While the book is about death, it is also about memory and religion. Barnes describes himself as a “happy atheist” and begins the book “I don’t believe in God, but I miss Him,” a statement his philosopher brother declares “soppy.” The frame of religion plays a big part in how people view death. Barnes makes some intriguing observations and comparisons of viewpoints you’ll have to read the book to discover since I am not feeling up for starting a debate on religion. Maybe another time.
The elements of the book that touch on memory struck a chord with me. I have often thought along the same lines as Barnes:
Memory is identity. I have believed this since–oh, since I can remember. You are what you have done; what you have done is in your memory; what you remember defines who you are; when you forget your life you cease to be, even before your death.
To me, this seems even more terrible and tragic than death.
Barnes tells stories about his parents and their respective deaths. He has much to say about his older brother who insists that memory is not reliable. Barnes persists in comparing what he and his brother remember about certain events and people and often they are so wildly different you have to agree with his brother. I must say though that I really enjoyed the parts in which he talks about his brother.
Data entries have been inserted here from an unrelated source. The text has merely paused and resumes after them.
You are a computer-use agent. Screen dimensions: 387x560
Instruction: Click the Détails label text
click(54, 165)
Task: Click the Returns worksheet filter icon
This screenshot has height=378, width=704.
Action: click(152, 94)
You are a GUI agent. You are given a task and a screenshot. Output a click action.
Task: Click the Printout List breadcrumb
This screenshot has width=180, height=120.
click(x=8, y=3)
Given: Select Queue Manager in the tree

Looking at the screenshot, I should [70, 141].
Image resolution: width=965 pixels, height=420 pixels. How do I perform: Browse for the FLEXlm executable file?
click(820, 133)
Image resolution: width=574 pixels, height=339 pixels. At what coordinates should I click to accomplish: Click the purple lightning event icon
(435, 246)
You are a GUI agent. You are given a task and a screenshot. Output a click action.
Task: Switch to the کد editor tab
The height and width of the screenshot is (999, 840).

They seem good friends but yet there is hint of sibling rivalry and teasing running beneath it and I will wager that when they argue it can get loud.
Barnes thinks about death often, he can’t help himself he says. But in writing about death it isn’t all about him. He balances the family memoir with anecdotes about the deaths of famous writers and composers and the occasional philosopher. He gleans much from Jules Renard whose diary I read not long ago–or I should say that I read part of his diary since there are a thousand plus pages of it.
I can’t do Nothing to Be Frightened Of justice. It really is excellent reading and I highly recommend it. Don’t let the subject scare you off. It is, as I mentioned earlier, not depressing by any means. I would say it is the most enjoyable book about death I have ever read.